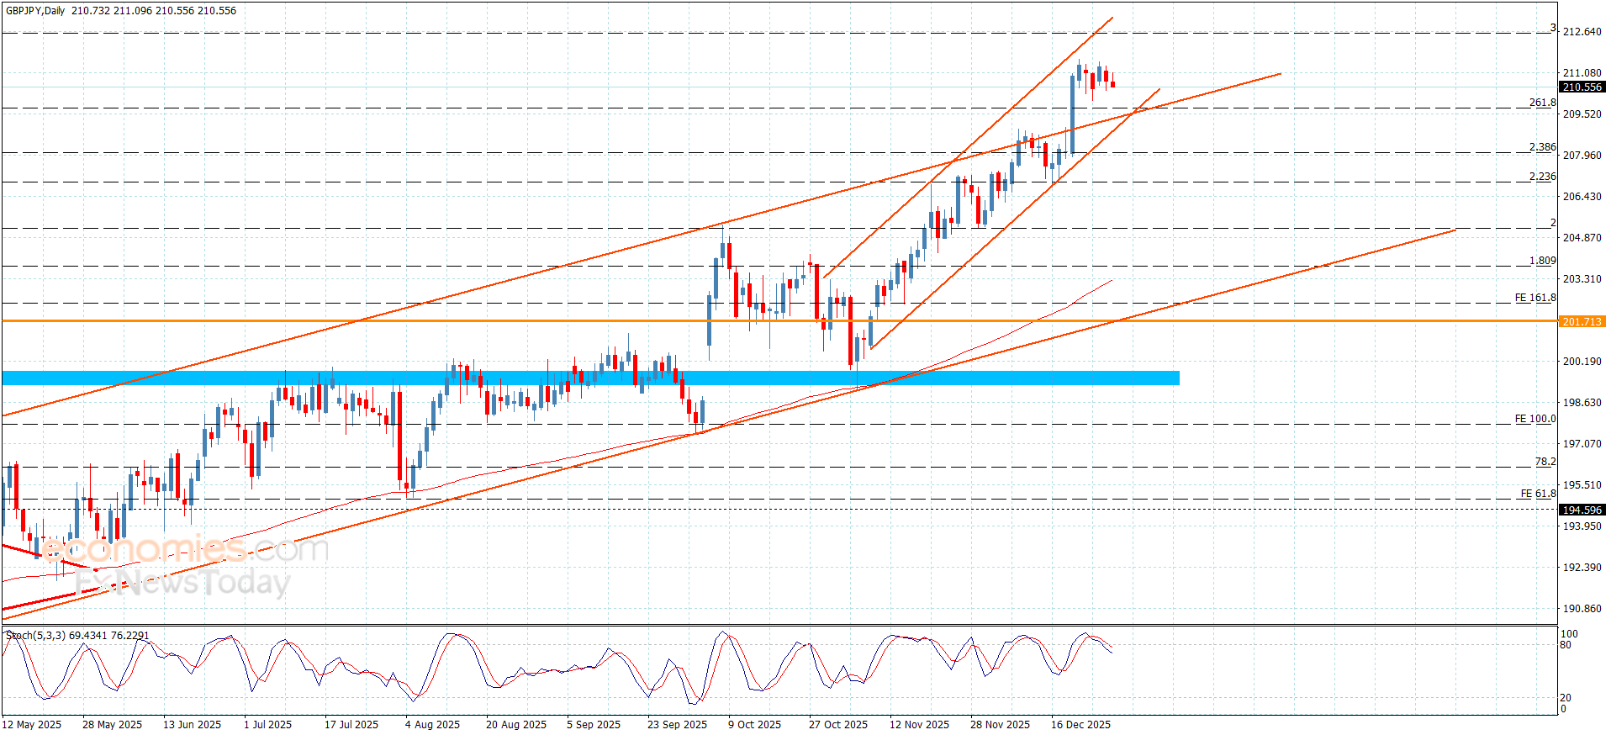This screenshot has height=735, width=1611.
Task: Click the 1.809 Fibonacci level label
Action: [1541, 261]
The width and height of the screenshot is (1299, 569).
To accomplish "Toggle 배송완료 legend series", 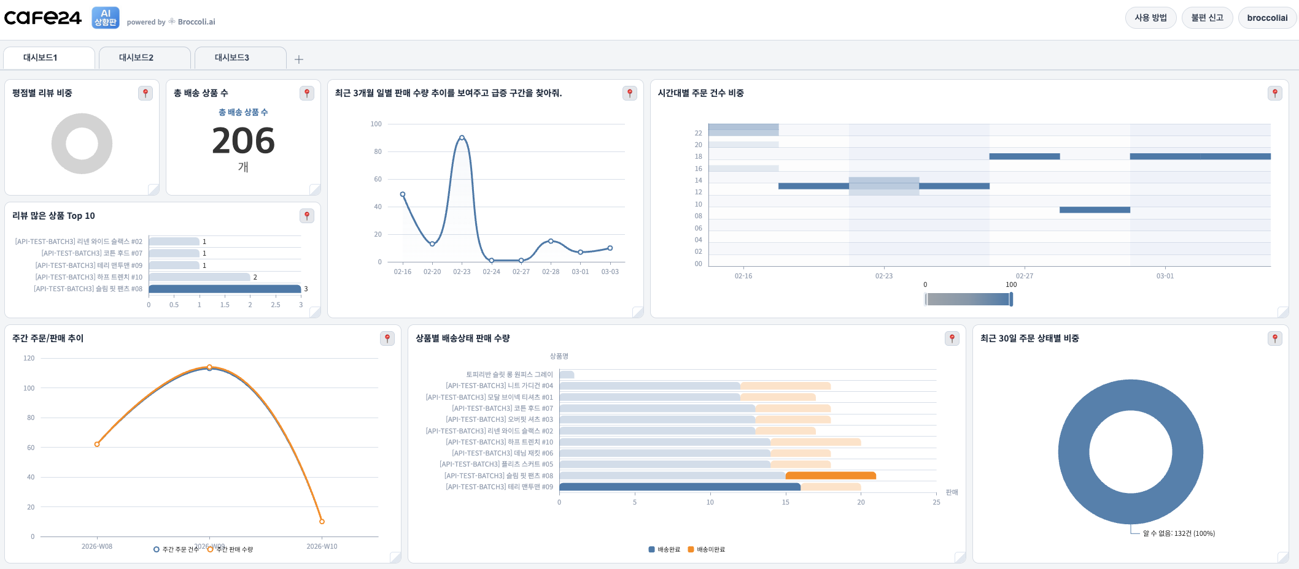I will tap(664, 549).
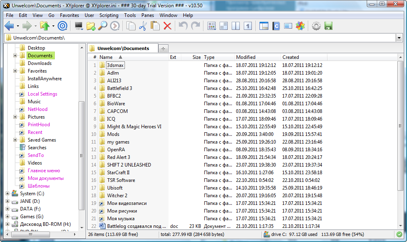Open the Scripting menu
The width and height of the screenshot is (407, 242).
109,15
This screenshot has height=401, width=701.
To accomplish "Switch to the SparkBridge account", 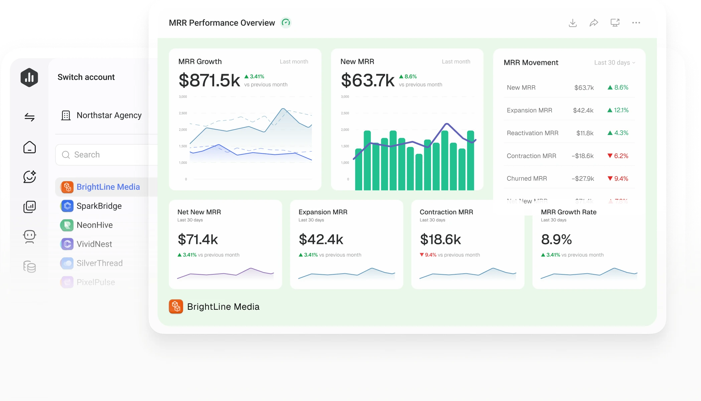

# [What you have to do]
Copy the rows from the line with "This screenshot has height=401, width=701." through the end of the rows, both included, word for word, and leave out the pictures.

# [Exercise result]
This screenshot has height=401, width=701.
To accomplish "Switch to the SparkBridge account", 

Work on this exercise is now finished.